Global Recognition and Domestic Containment: Culinary Soft Power in Japan

Stephanie Assmann

Introduction

Globalization can be described as a form of complex connectivity1 in which even the most remote localities are linked through the forces of globalization such as advanced communication technologies, media technologies, and travel options. Globalization can result in the homogenization and standardization of mundane and cultural items through detachment from a locality and its distinct characteristics. Cultural practices are subject to constant change, hybridization, indigenization, and forces of re-territorialization, which is an attempt to re-confirm the link to a locality. This process has been [1]

2

addressed by Anthony Giddens as a constant push and pull between forces of dis-embedding and re-embedding,[2] whereas John Tomlinson has described the phenomenon of globalization as an entwined process of de-territorialization and re-territorialization.[3]

In the analysis of globalization, food has played a marginal role, however, this has gradually been changing in recent years. A number of academic works have addressed the accelerated globalization of the twentieth century through the lens of food and culinary styles.[4] Globalization often occurs through the travelling of cuisines that are delinked from their place of invention and production and taken to another place for consumption, which might involve change and adapta- tion.[5] In this context, the idea of a national cuisine, which firmly links place and taste and ties this entwined concept to a geographical location, remains contested since multiple foodways exist within nation-states and make the determination of one national cuisine difficult.[6] But culinary styles and food items continue to serve as powerful images of globalization and also as symbols of everyday life that are routinely enforced and attach the citizens’ identity to the nation-state as Michael Billig has pointed out in his study on banal nationalism.[7]

The phenomenon of globalization and re-territorialization of food has been discussed in the context of culinary nationalism[8] and gastronationalism.[9] In her study on foie gras - fattened duck liver or goose liver - Michaela DeSoucey discussed gastronationalism as the appreciation of a morally contested food, which remains a powerful symbol of French culinary and national identity. DeSoucey has argued that nation-states resist the forces of globalization by utilizing the homogenizing powers of globalization. In doing so, nation-states initiate new forms of identity politics, protectionist policies, and local culinary identities that re-position the boundaries between national foodstuffs and foreign foodstuffs and re-emphasize distinct localities.11

Taking Japan as an example, this chapter analyses the efforts of a national government to engage in the process of re-territorialization on two levels, the global and the domestic level. Globally, the Japanese government makes use of culinary soft power[10] [11] and internationally recognized institutions such as the United Nations Educational, Scientific and Cultural Organization (UNESCO) to gain recognition for a pristine national haute cuisine. As Priscilla Ferguson Parkhurst has shown, the origins of haute cuisine lie in nineteenth-century France and are characterized by the existence of abundant foodstuffs, and experienced food producers who prepare food at a specific site - the restaurant - for affluent and knowledgeable consumers in a secular cultural tradition.[12] The emergence of a modern culinary tradition and a culinary discourse as a cultural practice led to the cultivation of a national identity which included foodways as part of national identity, and to a ‘re-definition of haute cuisine as a national cuisine’.[13]

Domestically, the Japanese government aims to contain the realities of culinary globalization through a state-led food education campaign, which emphasizes the responsibility of the individual for a healthy body and good eating. This two-fold approach involves different representations of Japanese food; whereas an elaborate cuisine represents a form of culinary soft power globally, a mundane culinary style focuses on the consumption of rice and locally produced food.

=== EXERCISE TASKS ===
1 – Reproduce word for word the entries from the line containing "Where should I click to: Click" through the last entry, both ends included.
2 – Extend the excerpt on culinary soft power in Japan, starting after its final sentence.
The excerpt on culinary soft power in Japan and the entries placed after it come from unrelated sources.

Raw records

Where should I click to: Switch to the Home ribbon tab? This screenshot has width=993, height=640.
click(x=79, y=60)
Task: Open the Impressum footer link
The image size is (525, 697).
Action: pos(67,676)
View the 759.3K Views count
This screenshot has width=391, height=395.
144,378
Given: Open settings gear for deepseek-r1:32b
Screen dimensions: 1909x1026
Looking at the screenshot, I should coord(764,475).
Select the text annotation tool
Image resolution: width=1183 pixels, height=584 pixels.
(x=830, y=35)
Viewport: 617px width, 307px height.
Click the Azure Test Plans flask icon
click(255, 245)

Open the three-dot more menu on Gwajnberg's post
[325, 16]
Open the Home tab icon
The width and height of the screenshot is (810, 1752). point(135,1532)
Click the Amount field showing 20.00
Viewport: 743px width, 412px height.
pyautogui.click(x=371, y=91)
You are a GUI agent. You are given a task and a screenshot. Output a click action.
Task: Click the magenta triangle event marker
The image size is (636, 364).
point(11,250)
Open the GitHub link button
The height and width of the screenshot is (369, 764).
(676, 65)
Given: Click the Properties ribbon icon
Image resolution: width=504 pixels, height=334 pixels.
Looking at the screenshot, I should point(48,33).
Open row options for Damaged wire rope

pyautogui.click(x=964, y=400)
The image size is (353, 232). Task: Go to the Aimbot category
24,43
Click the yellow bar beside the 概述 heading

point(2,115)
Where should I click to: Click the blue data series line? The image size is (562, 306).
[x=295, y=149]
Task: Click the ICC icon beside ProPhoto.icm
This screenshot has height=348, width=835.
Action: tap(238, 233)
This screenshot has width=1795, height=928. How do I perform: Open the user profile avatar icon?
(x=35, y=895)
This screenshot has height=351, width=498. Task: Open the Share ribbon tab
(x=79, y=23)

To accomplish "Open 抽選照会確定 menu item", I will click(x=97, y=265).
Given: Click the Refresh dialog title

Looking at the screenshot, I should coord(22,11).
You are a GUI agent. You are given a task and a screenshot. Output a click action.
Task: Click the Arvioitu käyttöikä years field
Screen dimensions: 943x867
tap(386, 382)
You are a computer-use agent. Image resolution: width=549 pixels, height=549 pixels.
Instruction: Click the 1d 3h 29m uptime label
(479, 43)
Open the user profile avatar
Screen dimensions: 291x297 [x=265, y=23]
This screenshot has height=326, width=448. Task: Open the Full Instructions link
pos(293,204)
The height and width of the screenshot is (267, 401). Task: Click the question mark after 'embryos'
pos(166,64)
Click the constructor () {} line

=== ANSWERS TO THE TASKS ===
1 –
Where should I click to: Click the blue data series line? The image size is (562, 306).
[x=295, y=149]
Task: Click the ICC icon beside ProPhoto.icm
This screenshot has height=348, width=835.
Action: tap(238, 233)
This screenshot has width=1795, height=928. How do I perform: Open the user profile avatar icon?
(x=35, y=895)
This screenshot has height=351, width=498. Task: Open the Share ribbon tab
(x=79, y=23)

To accomplish "Open 抽選照会確定 menu item", I will click(x=97, y=265).
Given: Click the Refresh dialog title

Looking at the screenshot, I should coord(22,11).
You are a GUI agent. You are given a task and a screenshot. Output a click action.
Task: Click the Arvioitu käyttöikä years field
Screen dimensions: 943x867
tap(386, 382)
You are a computer-use agent. Image resolution: width=549 pixels, height=549 pixels.
Instruction: Click the 1d 3h 29m uptime label
(479, 43)
Open the user profile avatar
Screen dimensions: 291x297 [x=265, y=23]
This screenshot has height=326, width=448. Task: Open the Full Instructions link
pos(293,204)
The height and width of the screenshot is (267, 401). Task: Click the question mark after 'embryos'
pos(166,64)
Click the constructor () {} line

2 –
  • [1] Tomlinson, Globalization and Culture.
  • [2] Giddens, The Consequences of Modernity, 21.
  • [3] Tomlinson, Globalization and Culture.
  • [4] Nutzenadel and Trentmann, Food and Globalization; Cwiertka, Modern Japanese Cuisine, Rathand Assmann, Japanese Foodways. Past and Present, Farrer, Globalization, Food and Social Identitiesin the Asia Pacific Region; ibid., ‘Introduction: Traveling Cuisines in and out of Asia’; Watson,Golden Arches East. McDonald’s in East Asia.
  • [5] Farrer, ‘Introduction: Traveling Cuisines in and out of Asia’; Bestor, ‘How Sushi Went Global’.
  • [6] Cwiertka, Modern Japanese Cuisine; Sternsdorff-Cisterna, ‘Food and Place’.
  • [7] Billig, Banal Nationalism.
  • [8] Ferguson Parkhurst, ‘Culinary Nationalism’; Ferguson Parkhurst, ‘A Cultural Field in theMaking’.
  • [9] DeSoucey, ‘Gastronationalism’.
  • [10] Ibid.
  • [11] Farrer, ‘Introduction: Traveling Cuisines in and out of Asia’.
  • [12] Ferguson Parkhurst, ‘A Cultural Field in the Making’, 603.
  • [13] Ibid., 624.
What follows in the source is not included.